La prétention ne peut s’appuyer sur des lois, sur une conviction, mais seulement sur le devenir exprimé par le corps : l’individu multiple. Sinon elle se fait bourreau. Et pourtant est-il seulement possible de s’appuyer sur du rien ?

« LES MOEURS ET LEURS VICTIMES. – L’origine des mœurs doit être ramenée à deux idées : « la communauté à plus de valeur que l’individu », et « il faut préférer l’avantage durable à l’avantage passager » ; d’où il faut conclure que l’on doit placer, d’une façon absolue, l’avantage de l’individu, surtout avant son bien-être momentané, mais aussi avant son avantage durable et même avant sa persistance dans l’être. Soit donc qu’un individu souffre d’une institution qui profite à la totalité, soit que cette institution le force à s’étioler ou même qu’il en meure, peu importe, – la coutume doit être conservée, il faut que le sacrifice soit porté. Mais un pareil sentiment ne prend naissance que chez ceux qui ne sont pas la victime, – car celle-ci fait valoir, dans son propre cas, que l’individu peut avoir une valeur supérieure au nombre, et de même que la jouissance présente et l’instant paradisiaque pourraient être estimés supérieurs à la faible persistance d’états sans douleur et de conditions de bien-être. La philosophie de la victime se fait cependant toujours entendre trop tard, on s’en tient donc aux mœurs et à la moralité : la moralité n’étant que le sentiment que l’on a de l’ensemble des mœurs sous l’égide desquelles on vit et a été élevé – élevé, non en tant qu’individu, mais comme membre d’une totalité, chiffre d’une majorité. – C’est ainsi qu’il arrive sans cesse qu’un individu se majore lui-même au moyen de sa moralité. » Friedrich Nietzsche, Aphorisme 89 d’Opinions et Sentences mêlées, Humain trop humain.

« LE BIEN ET LA BONNE CONSCIENCE. – Vous pensez que toutes les bonnes choses ont de tout temps impliqué une bonne conscience ? – La science, qui est certainement une très bonne chose, a fait son entré dans le monde, sans celle-ci et sans aucune espèce de pathos, secrètement, bien au contraire, passant le visage voilé ou masqué comme une criminelle, et toujours affligée du sentiment de faire de la contrebande. Le premier degré de la bonne conscience est la mauvaise conscience – l’une ne s’oppose pas à l’autre : car toute bonne chose commence par être nouvelle, par conséquent insolite, contraire aux coutumes, amorale, et elle ronge, comme un ver, le cœur de l’heureux inventeur. » Friedrich Nietzsche, Aphorisme 90 d’Opinions et Sentences mêlées, Humain trop humain.

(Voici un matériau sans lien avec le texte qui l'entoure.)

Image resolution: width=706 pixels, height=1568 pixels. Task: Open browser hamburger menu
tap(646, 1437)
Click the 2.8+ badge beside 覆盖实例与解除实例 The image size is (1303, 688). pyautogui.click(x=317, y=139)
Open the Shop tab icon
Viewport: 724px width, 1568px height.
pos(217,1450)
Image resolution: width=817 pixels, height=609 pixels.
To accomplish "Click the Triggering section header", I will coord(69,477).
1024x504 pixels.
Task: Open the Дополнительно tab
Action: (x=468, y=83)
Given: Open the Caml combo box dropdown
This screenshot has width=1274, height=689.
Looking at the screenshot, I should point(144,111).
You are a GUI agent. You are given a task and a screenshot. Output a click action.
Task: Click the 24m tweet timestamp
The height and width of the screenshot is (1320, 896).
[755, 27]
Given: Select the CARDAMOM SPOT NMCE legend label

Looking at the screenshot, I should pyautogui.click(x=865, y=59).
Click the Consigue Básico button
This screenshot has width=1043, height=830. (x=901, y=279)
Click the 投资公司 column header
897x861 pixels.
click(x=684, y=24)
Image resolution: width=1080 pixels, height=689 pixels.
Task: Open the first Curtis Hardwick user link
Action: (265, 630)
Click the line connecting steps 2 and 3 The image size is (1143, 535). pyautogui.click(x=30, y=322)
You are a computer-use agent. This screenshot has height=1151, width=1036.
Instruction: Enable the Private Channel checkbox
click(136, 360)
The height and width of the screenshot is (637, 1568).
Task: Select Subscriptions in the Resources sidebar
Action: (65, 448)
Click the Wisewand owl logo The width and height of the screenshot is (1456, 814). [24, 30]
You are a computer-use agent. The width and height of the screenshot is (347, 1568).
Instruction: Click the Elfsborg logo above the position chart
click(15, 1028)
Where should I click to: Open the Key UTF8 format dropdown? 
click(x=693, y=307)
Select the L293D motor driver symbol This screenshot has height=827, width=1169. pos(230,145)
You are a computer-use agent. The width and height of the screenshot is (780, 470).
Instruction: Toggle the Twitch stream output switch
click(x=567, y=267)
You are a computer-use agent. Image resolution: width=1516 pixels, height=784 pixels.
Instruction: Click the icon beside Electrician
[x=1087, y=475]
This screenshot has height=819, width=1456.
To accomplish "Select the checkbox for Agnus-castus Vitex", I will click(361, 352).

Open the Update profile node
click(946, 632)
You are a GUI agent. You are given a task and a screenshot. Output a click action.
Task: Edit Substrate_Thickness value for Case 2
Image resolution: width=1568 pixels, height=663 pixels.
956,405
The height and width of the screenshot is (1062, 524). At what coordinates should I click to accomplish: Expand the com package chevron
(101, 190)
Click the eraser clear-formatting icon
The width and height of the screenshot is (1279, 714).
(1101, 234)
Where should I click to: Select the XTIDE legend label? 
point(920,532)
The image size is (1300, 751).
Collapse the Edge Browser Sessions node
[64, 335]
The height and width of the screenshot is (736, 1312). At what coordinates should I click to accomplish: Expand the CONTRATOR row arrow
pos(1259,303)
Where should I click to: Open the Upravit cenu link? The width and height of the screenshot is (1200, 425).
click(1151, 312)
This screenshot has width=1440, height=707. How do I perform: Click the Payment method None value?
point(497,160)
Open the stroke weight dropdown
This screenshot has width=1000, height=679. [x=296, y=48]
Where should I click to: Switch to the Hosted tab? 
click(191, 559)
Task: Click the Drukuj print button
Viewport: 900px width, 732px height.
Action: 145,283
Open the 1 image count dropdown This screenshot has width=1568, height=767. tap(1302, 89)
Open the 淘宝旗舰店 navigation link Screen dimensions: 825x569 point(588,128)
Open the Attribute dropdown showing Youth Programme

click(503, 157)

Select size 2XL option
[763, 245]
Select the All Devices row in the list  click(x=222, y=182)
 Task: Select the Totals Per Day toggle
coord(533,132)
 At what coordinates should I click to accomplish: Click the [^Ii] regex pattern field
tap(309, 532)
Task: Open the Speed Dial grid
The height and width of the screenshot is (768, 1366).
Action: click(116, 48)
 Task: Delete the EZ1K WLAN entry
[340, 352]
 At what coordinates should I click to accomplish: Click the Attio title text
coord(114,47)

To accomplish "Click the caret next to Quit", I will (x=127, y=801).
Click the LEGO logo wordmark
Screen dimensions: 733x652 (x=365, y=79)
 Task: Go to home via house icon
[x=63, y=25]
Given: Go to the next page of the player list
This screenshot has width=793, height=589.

« LE SUCCÈS SANCTIFIE LES INTENTIONS. – Il ne faut point craindre de suivre le chemin qui mène à une vertu, lors même que l’on s’apercevrait que l’égoïsme seul, – par conséquent l’utilité et le bien-être personnels, la crainte, les considérations de santé, de réputation et de gloire, sont les motifs qui y poussent. On dit que ces motifs sont vils et intéressés : mais s’ils nous incitent à une vertu, par exemple le renoncement, la fidélité au devoir, l’ordre, l’économie, la mesure, il faut les écouter, quelle que soit la façon dont on les qualifie. Car, lorsqu’on a atteint à ce à quoi ils tendent, la vertu réalisée ennoblit à tout jamais les motifs lointains de nos actes, grâce à l’air pur qu’elle fait respirer et au bien-être moral qu’elle communique, et plus tard, nous n’accomplissons plus ces mêmes actes pour les mêmes motifs grossiers qui autrefois nous y incitaient. – L’éducation doit donc, autant qu’il est possible, forcer à la vertu, conformément à la nature de l’élève : mais que la vertu elle-même, étant l’atmosphère ensoleillée et estivale de l’âme, y fasse sa propre œuvre et y ajoute la maturité et la douceur. » Friedrich Nietzsche, Aphorisme 91 d’Opinions et Sentences mêlées, Humain trop humain.